Exercise description
Would you return the complete listing below word for word?

Records provided
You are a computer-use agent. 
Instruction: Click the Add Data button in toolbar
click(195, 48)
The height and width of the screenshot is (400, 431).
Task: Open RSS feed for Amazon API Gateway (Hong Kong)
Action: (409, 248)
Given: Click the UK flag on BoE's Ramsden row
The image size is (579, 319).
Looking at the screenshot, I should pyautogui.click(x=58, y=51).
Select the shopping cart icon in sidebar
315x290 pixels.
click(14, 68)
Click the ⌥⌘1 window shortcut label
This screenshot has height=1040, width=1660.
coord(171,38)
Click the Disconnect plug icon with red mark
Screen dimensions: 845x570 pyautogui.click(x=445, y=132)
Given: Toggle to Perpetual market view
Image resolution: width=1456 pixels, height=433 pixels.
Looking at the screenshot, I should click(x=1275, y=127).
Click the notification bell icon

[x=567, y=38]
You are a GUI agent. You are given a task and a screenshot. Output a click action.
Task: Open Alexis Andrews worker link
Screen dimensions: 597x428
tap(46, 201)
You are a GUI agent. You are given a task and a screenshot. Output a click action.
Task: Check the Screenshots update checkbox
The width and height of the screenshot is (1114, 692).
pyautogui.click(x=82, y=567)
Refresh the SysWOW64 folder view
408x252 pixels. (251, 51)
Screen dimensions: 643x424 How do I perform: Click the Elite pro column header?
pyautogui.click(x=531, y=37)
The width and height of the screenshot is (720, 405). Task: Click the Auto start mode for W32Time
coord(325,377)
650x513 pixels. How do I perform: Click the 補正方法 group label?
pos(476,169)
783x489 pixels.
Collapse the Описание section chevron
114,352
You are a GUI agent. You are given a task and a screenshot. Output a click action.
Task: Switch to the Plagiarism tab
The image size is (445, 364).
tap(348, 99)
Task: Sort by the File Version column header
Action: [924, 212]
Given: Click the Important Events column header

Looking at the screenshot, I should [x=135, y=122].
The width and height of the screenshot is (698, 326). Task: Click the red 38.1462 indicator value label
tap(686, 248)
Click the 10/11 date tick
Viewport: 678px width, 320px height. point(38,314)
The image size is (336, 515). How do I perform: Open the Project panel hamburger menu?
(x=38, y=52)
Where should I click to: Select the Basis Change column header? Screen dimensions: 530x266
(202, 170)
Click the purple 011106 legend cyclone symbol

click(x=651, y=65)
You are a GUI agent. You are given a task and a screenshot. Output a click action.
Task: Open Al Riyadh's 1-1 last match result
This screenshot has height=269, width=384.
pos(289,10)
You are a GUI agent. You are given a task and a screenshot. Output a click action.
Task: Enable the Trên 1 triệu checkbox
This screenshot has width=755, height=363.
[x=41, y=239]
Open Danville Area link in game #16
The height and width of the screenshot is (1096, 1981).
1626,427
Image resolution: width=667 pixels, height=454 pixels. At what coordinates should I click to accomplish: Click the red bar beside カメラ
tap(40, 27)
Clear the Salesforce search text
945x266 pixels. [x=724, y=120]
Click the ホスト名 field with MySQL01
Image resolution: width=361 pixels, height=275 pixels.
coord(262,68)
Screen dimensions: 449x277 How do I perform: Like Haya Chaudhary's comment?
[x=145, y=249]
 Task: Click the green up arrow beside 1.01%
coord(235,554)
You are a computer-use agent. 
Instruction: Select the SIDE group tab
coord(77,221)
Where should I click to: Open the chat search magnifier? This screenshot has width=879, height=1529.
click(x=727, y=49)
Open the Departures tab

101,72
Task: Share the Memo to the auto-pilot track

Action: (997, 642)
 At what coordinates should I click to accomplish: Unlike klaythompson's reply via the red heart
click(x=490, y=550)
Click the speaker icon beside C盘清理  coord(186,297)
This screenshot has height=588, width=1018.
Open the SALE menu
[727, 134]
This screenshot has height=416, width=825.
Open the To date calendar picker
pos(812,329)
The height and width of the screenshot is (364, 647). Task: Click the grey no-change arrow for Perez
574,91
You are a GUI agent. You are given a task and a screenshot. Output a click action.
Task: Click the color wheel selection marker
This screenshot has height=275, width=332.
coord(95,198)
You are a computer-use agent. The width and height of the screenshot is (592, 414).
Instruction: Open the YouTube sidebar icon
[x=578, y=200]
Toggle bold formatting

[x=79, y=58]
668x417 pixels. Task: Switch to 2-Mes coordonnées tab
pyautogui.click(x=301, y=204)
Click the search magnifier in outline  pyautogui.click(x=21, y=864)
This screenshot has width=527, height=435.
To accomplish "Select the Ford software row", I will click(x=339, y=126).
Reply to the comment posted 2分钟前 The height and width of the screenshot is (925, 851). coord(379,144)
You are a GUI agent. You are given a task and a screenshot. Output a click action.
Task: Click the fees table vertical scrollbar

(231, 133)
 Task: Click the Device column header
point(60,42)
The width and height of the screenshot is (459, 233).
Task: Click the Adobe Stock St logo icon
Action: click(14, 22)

Response area
You are a computer-use agent. 
Instruction: Click the Add Data button in toolbar
click(195, 48)
The height and width of the screenshot is (400, 431).
Task: Open RSS feed for Amazon API Gateway (Hong Kong)
Action: (409, 248)
Given: Click the UK flag on BoE's Ramsden row
The image size is (579, 319).
Looking at the screenshot, I should pyautogui.click(x=58, y=51).
Select the shopping cart icon in sidebar
315x290 pixels.
click(14, 68)
Click the ⌥⌘1 window shortcut label
This screenshot has height=1040, width=1660.
coord(171,38)
Click the Disconnect plug icon with red mark
Screen dimensions: 845x570 pyautogui.click(x=445, y=132)
Given: Toggle to Perpetual market view
Image resolution: width=1456 pixels, height=433 pixels.
Looking at the screenshot, I should click(x=1275, y=127).
Click the notification bell icon

[x=567, y=38]
You are a GUI agent. You are given a task and a screenshot. Output a click action.
Task: Open Alexis Andrews worker link
Screen dimensions: 597x428
tap(46, 201)
You are a GUI agent. You are given a task and a screenshot. Output a click action.
Task: Check the Screenshots update checkbox
The width and height of the screenshot is (1114, 692).
pyautogui.click(x=82, y=567)
Refresh the SysWOW64 folder view
408x252 pixels. (251, 51)
Screen dimensions: 643x424 How do I perform: Click the Elite pro column header?
pyautogui.click(x=531, y=37)
The width and height of the screenshot is (720, 405). Task: Click the Auto start mode for W32Time
coord(325,377)
650x513 pixels. How do I perform: Click the 補正方法 group label?
pos(476,169)
783x489 pixels.
Collapse the Описание section chevron
114,352
You are a GUI agent. You are given a task and a screenshot. Output a click action.
Task: Switch to the Plagiarism tab
The image size is (445, 364).
tap(348, 99)
Task: Sort by the File Version column header
Action: [924, 212]
Given: Click the Important Events column header

Looking at the screenshot, I should [x=135, y=122].
The width and height of the screenshot is (698, 326). Task: Click the red 38.1462 indicator value label
tap(686, 248)
Click the 10/11 date tick
Viewport: 678px width, 320px height. point(38,314)
The image size is (336, 515). How do I perform: Open the Project panel hamburger menu?
(x=38, y=52)
Where should I click to: Select the Basis Change column header? Screen dimensions: 530x266
(202, 170)
Click the purple 011106 legend cyclone symbol

click(x=651, y=65)
You are a GUI agent. You are given a task and a screenshot. Output a click action.
Task: Open Al Riyadh's 1-1 last match result
This screenshot has height=269, width=384.
pos(289,10)
You are a GUI agent. You are given a task and a screenshot. Output a click action.
Task: Enable the Trên 1 triệu checkbox
This screenshot has width=755, height=363.
[x=41, y=239]
Open Danville Area link in game #16
The height and width of the screenshot is (1096, 1981).
1626,427
Image resolution: width=667 pixels, height=454 pixels. At what coordinates should I click to accomplish: Click the red bar beside カメラ
tap(40, 27)
Clear the Salesforce search text
945x266 pixels. [x=724, y=120]
Click the ホスト名 field with MySQL01
Image resolution: width=361 pixels, height=275 pixels.
coord(262,68)
Screen dimensions: 449x277 How do I perform: Like Haya Chaudhary's comment?
[x=145, y=249]
 Task: Click the green up arrow beside 1.01%
coord(235,554)
You are a computer-use agent. 
Instruction: Select the SIDE group tab
coord(77,221)
Where should I click to: Open the chat search magnifier? This screenshot has width=879, height=1529.
click(x=727, y=49)
Open the Departures tab

101,72
Task: Share the Memo to the auto-pilot track

Action: (997, 642)
 At what coordinates should I click to accomplish: Unlike klaythompson's reply via the red heart
click(x=490, y=550)
Click the speaker icon beside C盘清理  coord(186,297)
This screenshot has height=588, width=1018.
Open the SALE menu
[727, 134]
This screenshot has height=416, width=825.
Open the To date calendar picker
pos(812,329)
The height and width of the screenshot is (364, 647). Task: Click the grey no-change arrow for Perez
574,91
You are a GUI agent. You are given a task and a screenshot. Output a click action.
Task: Click the color wheel selection marker
This screenshot has height=275, width=332.
coord(95,198)
You are a computer-use agent. The width and height of the screenshot is (592, 414).
Instruction: Open the YouTube sidebar icon
[x=578, y=200]
Toggle bold formatting

[x=79, y=58]
668x417 pixels. Task: Switch to 2-Mes coordonnées tab
pyautogui.click(x=301, y=204)
Click the search magnifier in outline  pyautogui.click(x=21, y=864)
This screenshot has width=527, height=435.
To accomplish "Select the Ford software row", I will click(x=339, y=126).
Reply to the comment posted 2分钟前 The height and width of the screenshot is (925, 851). coord(379,144)
You are a GUI agent. You are given a task and a screenshot. Output a click action.
Task: Click the fees table vertical scrollbar

(231, 133)
 Task: Click the Device column header
point(60,42)
The width and height of the screenshot is (459, 233).
Task: Click the Adobe Stock St logo icon
Action: click(14, 22)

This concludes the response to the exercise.